Tshwane residents who use opioid drugs such as heroin or whoonga can now swap their dangerous drugs of choice for something safer as part of an innovative new programme that is the first of its kind in Gauteng.

Tshwane and the University of Pretoria have begun providing  opioid substitution therapy (OST) in seven clinics in central Pretoria and Tshwane townships. As part of the programme, patients undergo a means test to determine whether they qualify for free services or if they must pay between R600 and R1 500 for monthly treatment, says Jannie Hugo, University of Pretoria’s head of family medicine department.

Opioids are a class of drugs that includes not only forms of heroin but also prescription painkillers. People who regularly take opioids experience withdrawal symptoms such as nausea and muscle cramps even within hours of their last dose. The only way to avoid these symptoms is to take more of the drug.

But as part of OST, doctors prescribe people who use opioids legal replacement therapies such as the drug methadone or buprenorphine that are often taken under the direct supervision of health workers or pharmacists in the case of Tshwane patients. 

Although these therapies do not give people a “high”, they allow opioid users to avoid debilitating withdrawal symptoms. OST programmes have been shown to help reduce illegal drug use, criminal activity linked to drugs as well as overdose deaths and new HIV infections among people who use drugs, according to a 2011 study published in the Bulletin of the World Health Organization.

Tshwane’s OST programme also links patients to counselling and job skills as well as testing for HIV and Hepatitis C.

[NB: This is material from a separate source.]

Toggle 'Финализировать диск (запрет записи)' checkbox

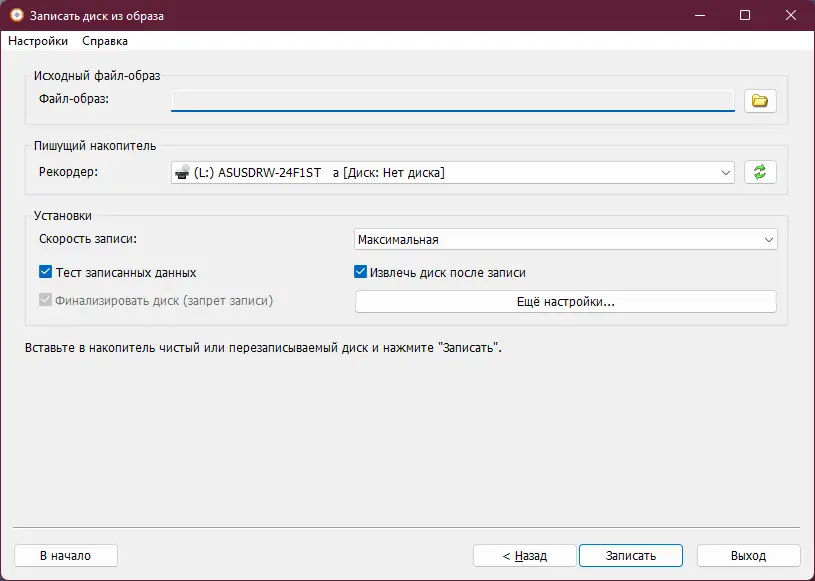pos(45,300)
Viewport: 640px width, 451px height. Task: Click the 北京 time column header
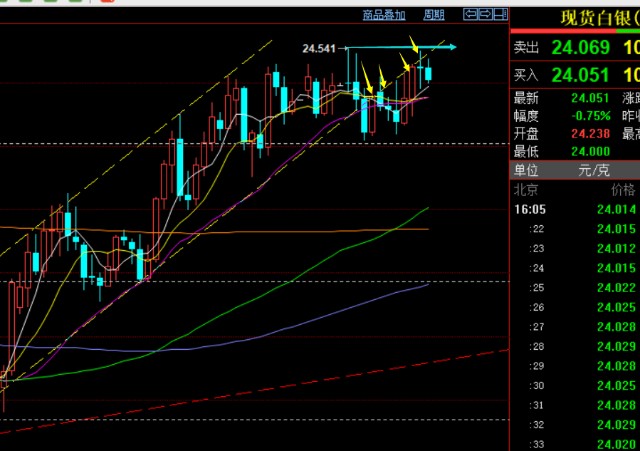(525, 189)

People who inject drugs are at a high risk of HIV and Hepatitis C infection, in part because users may share needles. A five–city study conducted in South Africa found that the HIV prevalence rate among injecting drug users was about 40% higher than that of the general population, according to 2016 research published in the International Journal of Drug Policy.

Large–scale research on the prevalence of Hepatitis C among South African drug users has yet to be published, but a small 2013 survey conducted by Pretoria’s Step Up Project found that more surveyed drug users were living with Hepatitis C than with HIV.

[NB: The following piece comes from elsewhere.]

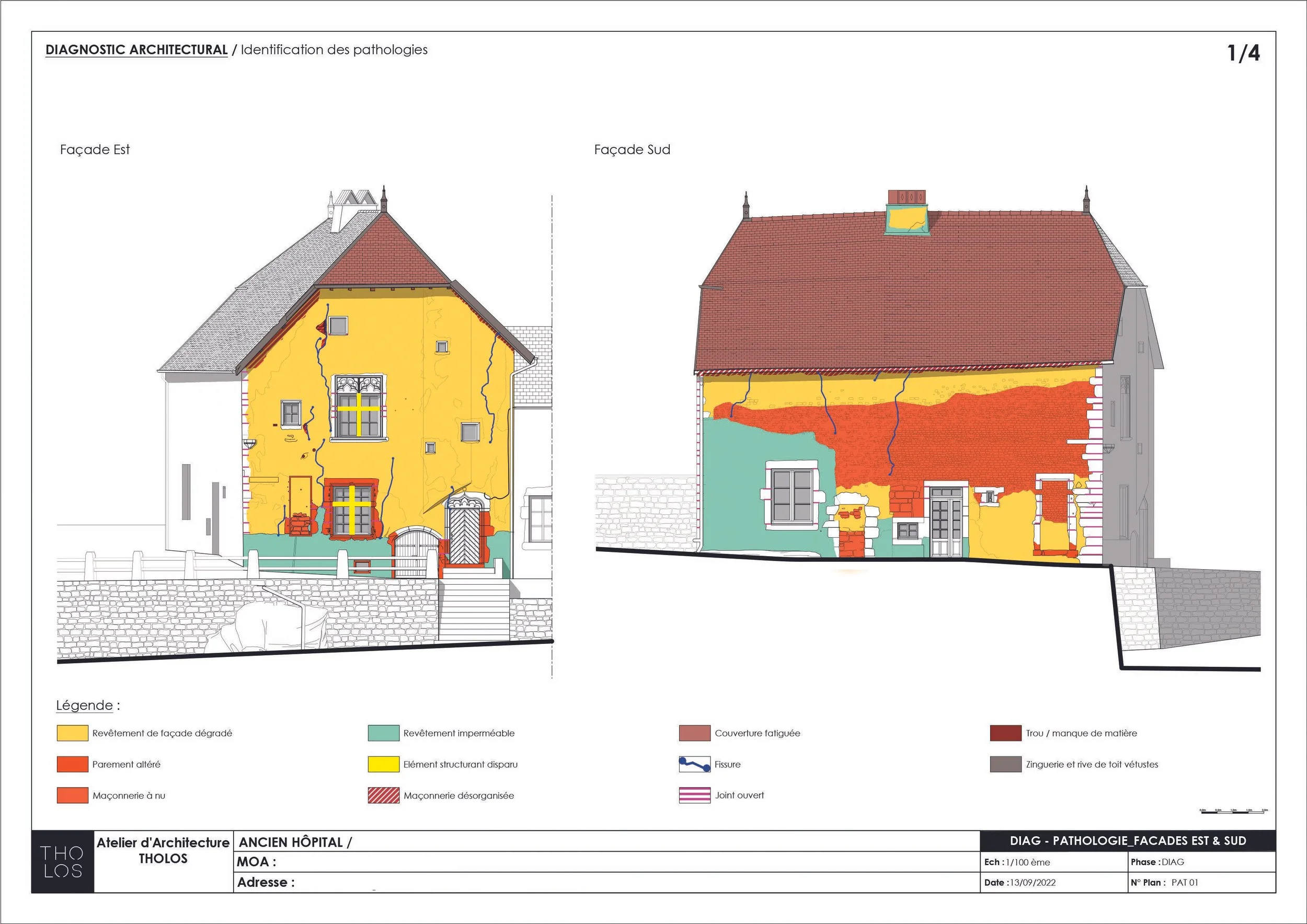Click the page number 1/4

Tshwane’s new R17–million programme is the second OST initiative in South Africa following in the footsteps of the 2013 launched programme at Cape Town’s Sultan Bahu Treatment Centre in Mitchells Plain.

Hugo says the Gauteng programme is already seeing results in its initial two months. He says it strengthens the argument that OST should be increasingly available in the public sector – a call supported by the country’s latest HIV plan.

Hugo explains:”Our experience is that it makes a significant difference. The person is able to build a normal life as the cravings are controlled. We are of opinion that OST should be made available widely for use in primary health care as part of a comprehensive care programme to deal with substance use.”